Balakrishnan: ‘Be the solution'
Smart Nation Minister urges people to try new things at close of Festival of Tech.
Singaporeans should not be “passive consumers”, but instead should be encouraged to try “crazy ideas” and create solutions for 21st century problems, Smart Nation Minister Vivian Balakrishnan said this weekend.
Speaking at the close of the Festival of Tech, Dr Balakrishnan - who is also Foreign Minister - said: “ Don’t be a passive consumer whose only recourse is to complain. If something can be done better, go create the solution - be the solution.”
“If you’ve got a crazy idea, bring it here, let’s test it, put it to practice,” he added.
The Smart Nation Minister called on Singaporeans to use technology to radically change many fields, such as food, manufacturing and shipping.
“Can you imagine a future where almost everything you use and wear is printed at home?”. Advances in 3D printing and robotics could mean that “the age of mass production will be replaced by the age of mass customisation”, he said.

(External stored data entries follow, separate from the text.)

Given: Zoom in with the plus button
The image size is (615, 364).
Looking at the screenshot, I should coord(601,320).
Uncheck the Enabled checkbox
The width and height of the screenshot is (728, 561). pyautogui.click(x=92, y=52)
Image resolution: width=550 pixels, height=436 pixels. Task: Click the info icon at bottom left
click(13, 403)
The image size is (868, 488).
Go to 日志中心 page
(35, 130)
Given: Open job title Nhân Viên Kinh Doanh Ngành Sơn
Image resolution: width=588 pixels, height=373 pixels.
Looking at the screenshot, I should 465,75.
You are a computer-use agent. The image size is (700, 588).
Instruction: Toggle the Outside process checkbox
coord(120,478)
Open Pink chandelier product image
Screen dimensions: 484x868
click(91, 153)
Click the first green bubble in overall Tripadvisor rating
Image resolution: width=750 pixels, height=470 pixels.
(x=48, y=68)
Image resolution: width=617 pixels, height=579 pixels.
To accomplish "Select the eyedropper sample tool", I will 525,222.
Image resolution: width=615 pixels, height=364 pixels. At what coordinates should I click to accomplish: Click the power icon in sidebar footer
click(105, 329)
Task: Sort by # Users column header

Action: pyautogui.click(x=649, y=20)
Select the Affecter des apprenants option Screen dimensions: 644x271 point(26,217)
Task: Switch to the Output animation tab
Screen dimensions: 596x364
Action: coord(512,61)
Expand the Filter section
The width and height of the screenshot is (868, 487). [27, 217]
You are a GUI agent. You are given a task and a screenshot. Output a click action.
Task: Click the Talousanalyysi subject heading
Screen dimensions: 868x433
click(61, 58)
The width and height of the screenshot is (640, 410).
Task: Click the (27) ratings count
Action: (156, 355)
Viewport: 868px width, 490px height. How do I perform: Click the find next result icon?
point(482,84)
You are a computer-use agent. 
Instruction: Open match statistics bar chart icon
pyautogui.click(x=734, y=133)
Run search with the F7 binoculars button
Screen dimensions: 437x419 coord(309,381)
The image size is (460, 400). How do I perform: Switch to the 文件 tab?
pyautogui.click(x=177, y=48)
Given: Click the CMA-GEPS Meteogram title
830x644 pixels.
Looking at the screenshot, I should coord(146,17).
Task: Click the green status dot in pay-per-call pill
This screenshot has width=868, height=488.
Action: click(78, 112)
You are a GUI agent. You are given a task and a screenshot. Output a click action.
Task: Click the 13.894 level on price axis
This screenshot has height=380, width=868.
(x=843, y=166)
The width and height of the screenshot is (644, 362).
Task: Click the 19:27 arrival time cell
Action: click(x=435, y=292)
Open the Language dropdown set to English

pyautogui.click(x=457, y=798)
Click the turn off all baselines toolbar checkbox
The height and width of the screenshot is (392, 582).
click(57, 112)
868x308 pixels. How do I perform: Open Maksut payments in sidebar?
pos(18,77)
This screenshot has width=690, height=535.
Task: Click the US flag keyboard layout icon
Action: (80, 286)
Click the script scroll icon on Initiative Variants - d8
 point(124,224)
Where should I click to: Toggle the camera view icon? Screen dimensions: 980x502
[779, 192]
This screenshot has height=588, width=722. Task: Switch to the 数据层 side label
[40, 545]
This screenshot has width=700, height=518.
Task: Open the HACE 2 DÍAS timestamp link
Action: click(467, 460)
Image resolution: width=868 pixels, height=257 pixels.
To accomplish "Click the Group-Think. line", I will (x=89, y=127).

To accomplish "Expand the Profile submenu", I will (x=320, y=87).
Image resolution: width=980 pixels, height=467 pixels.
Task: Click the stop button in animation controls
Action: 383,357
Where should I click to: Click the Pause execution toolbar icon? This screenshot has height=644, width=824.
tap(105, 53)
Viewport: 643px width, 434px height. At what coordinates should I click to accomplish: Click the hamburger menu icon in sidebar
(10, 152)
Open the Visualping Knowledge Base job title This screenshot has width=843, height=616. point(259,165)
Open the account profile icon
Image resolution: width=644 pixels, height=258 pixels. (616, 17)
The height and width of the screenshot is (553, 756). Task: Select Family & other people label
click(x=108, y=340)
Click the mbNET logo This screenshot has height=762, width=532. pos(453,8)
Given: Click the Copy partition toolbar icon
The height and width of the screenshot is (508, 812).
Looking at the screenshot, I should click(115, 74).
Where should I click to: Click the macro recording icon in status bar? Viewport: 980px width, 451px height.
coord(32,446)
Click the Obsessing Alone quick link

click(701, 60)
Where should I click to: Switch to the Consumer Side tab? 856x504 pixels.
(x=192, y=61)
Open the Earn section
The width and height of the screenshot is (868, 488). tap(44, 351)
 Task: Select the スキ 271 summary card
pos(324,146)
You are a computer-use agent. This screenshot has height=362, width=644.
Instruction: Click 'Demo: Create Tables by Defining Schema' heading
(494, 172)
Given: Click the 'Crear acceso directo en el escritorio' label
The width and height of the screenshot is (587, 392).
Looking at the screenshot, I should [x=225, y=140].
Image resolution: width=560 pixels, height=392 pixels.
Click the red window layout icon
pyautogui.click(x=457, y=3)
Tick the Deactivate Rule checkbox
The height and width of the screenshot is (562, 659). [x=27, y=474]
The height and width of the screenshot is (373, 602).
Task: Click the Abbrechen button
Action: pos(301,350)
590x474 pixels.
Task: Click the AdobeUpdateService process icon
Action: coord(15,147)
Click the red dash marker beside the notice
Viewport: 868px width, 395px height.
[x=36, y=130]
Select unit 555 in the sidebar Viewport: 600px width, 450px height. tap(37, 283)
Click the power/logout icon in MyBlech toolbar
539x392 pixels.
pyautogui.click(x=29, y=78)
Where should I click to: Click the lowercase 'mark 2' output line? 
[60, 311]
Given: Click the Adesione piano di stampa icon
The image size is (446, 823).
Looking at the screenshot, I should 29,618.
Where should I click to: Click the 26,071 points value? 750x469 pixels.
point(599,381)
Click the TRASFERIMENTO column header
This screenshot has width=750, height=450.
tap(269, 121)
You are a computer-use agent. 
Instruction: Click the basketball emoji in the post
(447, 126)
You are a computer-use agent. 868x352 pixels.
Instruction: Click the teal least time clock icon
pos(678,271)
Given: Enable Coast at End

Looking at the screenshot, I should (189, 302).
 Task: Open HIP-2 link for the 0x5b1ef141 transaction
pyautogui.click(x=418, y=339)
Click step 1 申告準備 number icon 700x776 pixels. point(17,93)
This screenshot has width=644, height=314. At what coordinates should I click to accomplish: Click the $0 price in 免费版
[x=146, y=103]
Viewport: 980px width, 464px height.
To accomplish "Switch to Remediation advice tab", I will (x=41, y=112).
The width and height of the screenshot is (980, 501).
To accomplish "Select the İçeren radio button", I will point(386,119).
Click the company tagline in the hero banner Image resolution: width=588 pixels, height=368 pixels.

For Singapore, which has one of the world’s largest container ports, this could change the nature of its shipping industry. “Instead of shipping containers of goods, it will be polylactone and raw materials [for 3D printers] that are shipped to homes - printed according to customised downloaded designs,” Balakrishnan later wrote in a Facebook post.
As with manufacturing, there will also be “revolutions” in food, water and energy, Balakrishnan said.
In food, the next revolution is not going to be on land, he said. Instead, we will get our nutrients from water by harvesting proteins from the sea, growing plants in water (hydroponics) and farming fish.
We could even be getting our protein from plants rather than animals through tissue culture. “The technology is already there, it will be further refined. Chefs will have to improve the taste, but it will happen,” he said.
Finally, the dangers of climate change and pollution mean that we need cleaner, sustainable and affordable sources of energy. The technology to produce renewable energy is already available, but the missing link is storage, he said. “If energy storage can be solved, we can bring down the price of energy even further than where it is today”.